Las técnicas de secuenciación de ADN de alto rendimiento han contribuido sustancialmente a los avances en nuestra comprensión de las relaciones entre las comunidades microbianas, las características del huésped y las funciones más amplias del ecosistema. Con este rápido aumento en la amplitud y profundidad de las capacidades de secuenciación han llegado métodos para extraer, amplificar, analizar e interpretar el ADN ambiental con éxito con la máxima eficiencia. Desafortunadamente, realizar extracciones de ADN rápidamente puede venir a costa de aumentar el riesgo de contaminación entre las muestras. En particular, las extracciones de alto rendimiento que se basan en muestras contenidas en una placa de 96 pozos ofrecen un método relativamente rápido, en comparación con las extracciones de un solo tubo, pero también aumentan las oportunidades de contaminación cruzada bien a pozo. Para minimizar el riesgo de contaminación cruzada entre muestras, conservando al mismo tiempo los beneficios de las técnicas de extracción de alto rendimiento, desarrollamos un nuevo método para cargar muestras ambientales en placas de 96 pozos. Usamos películas de sellado de PCR perforables para cubrir cada placa mientras cargamos muestras y agregamos muestras primero a los tubos de PCR antes de moverlas a pozos; juntos, estas prácticas reducen el riesgo de deriva de la muestra y la doble carga no intencionada de pozos. El método descrito en este artículo proporciona a los investigadores un enfoque para maximizar las técnicas de extracción de alto rendimiento disponibles y, al mismo tiempo, reducir el riesgo de contaminación cruzada inherente a las placas de 96 pozos. Proporcionamos un esquema detallado paso a paso de cómo pasar de la recolección de muestras a la extracción de ADN, minimizando al mismo tiempo el riesgo de contaminación cruzada no deseada.

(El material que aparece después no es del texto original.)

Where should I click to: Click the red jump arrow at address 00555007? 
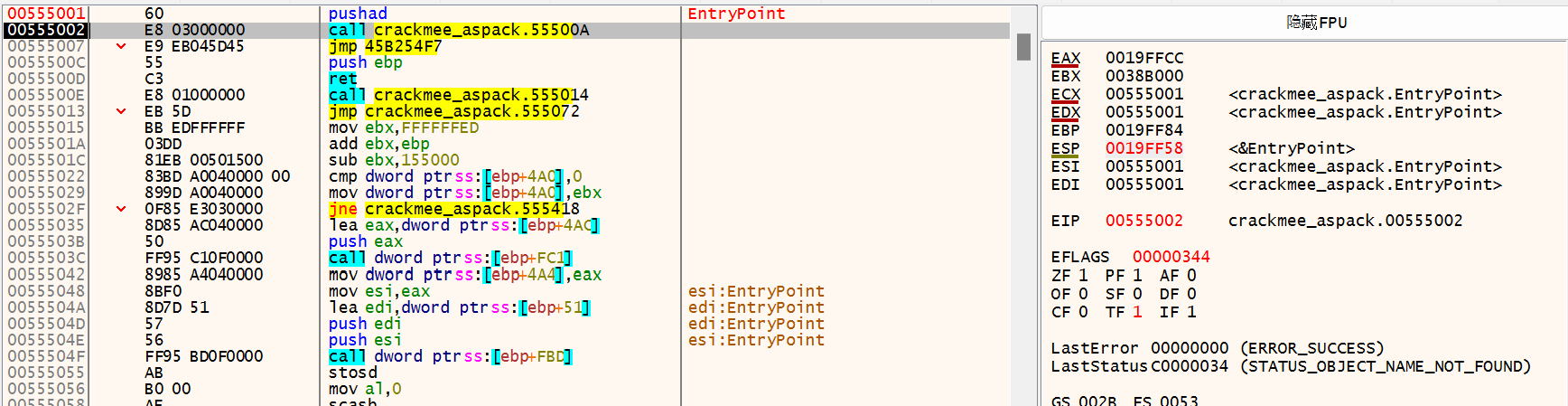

Los recientes avances en la secuenciación de alto rendimiento de las comunidades microbianas están proporcionando una profundidad de secuenciación sin precedentes y, en consecuencia, una visión poco preciada del funcionamiento y la diversidad del microbioma de la Tierra1. A medida que aumenta la capacidad de multiplexar más y más muestras en un solo carril de secuenciación, la extracción de ADN de un solo tubo tiene el potencial de convertirse en un paso de limitación de velocidad en la generación de datos ecológicos. Sin embargo, los nuevos métodos en extracciones de ADN de alto rendimiento prometen el procesamiento de grandes cantidades de muestras ambientales con mayor eficiencia de la que ha sido posibleanteriormente 2. Estos métodos a menudo implican el uso de placas de 96 pozos en lugar de tubos individuales, aumentando así el número posible de extracciones que pueden ocurrir simultáneamente. Como tal, la practicidad y eficiencia de los métodos de extracción de alto rendimiento son evidentes y se han implementado para el procesamiento de muestras ambientales que van desde el suelo3,4 y los tejidos vegetales3,5 a la materia fecal humana2.

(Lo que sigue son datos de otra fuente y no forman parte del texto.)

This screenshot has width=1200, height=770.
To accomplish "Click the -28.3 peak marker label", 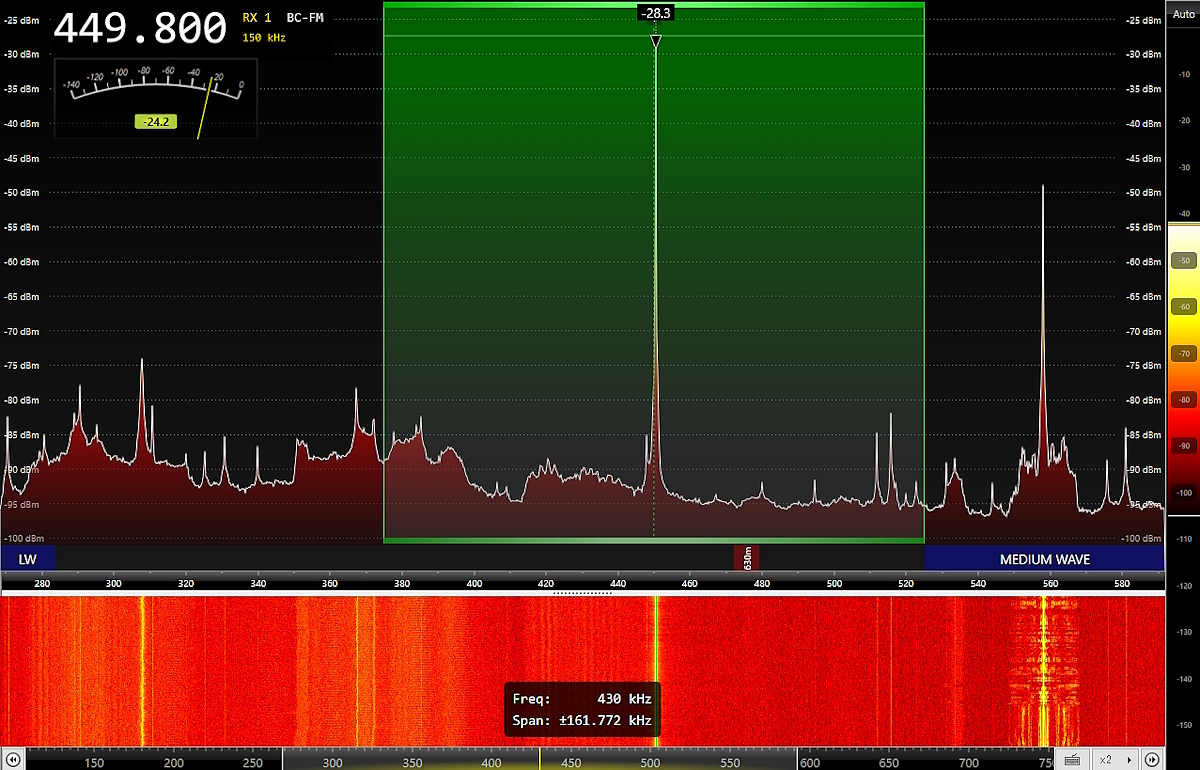I will tap(655, 13).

Si bien estos métodos pueden acelerar drásticamente el procesamiento de muestras y la extracción de ADN, el paso inicial de cargar el suelo y otras muestras ecológicas en placas de 96 pozos es susceptible a la contaminación de la muestra cruzada. Este tipo de contaminación a pozo puede ocurrir durante las extracciones de ADN6,7,8, y los pozos son particularmente vulnerables en este primer paso antes de que las muestras se suspenden en una solución tampón. 9 demuestran un9 método para cargar suelos de rizosfera en placas de 96 pozos utilizando embudos y cubiertas de tiras de PCR de 8 pozos, pero si bien su método es un enfoque más controlado para las placas de carga, todavía proporciona una amplia oportunidad para la contaminación de los pozos vecinos al cargar cada muestra. Además, los pozos abiertos permiten la posibilidad de que un investigador distraído coloque una muestra en el pozo incorrecto o agregue una muestra a un pozo que ya se ha cargado. Además, una variedad de tipos de muestras resultan ser poco adecuadas para la carga con este método; las muestras húmedas a menudo se pegan a los embudos y las muestras secas "saltan" entre los pozos debido a la electricidad estática.

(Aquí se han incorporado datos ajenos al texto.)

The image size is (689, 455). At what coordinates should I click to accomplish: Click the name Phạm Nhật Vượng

Para reducir las oportunidades de contaminación entre pozos en el primer paso de las extracciones de ADN de alto rendimiento, desarrollamos un nuevo enfoque para cargar muestras de suelo en placas de 96 pozos. Nuestros métodos protegen los pozos de la exposición ambiental y nos impiden cargar accidentalmente varias muestras en un pozo (doble carga). Creemos que el método reportado a continuación ofrece la promesa de reducir el potencial de contaminación y como tal proporciona un medio más controlado para cargar placas de 96 pozos para la extracción posterior del ADN.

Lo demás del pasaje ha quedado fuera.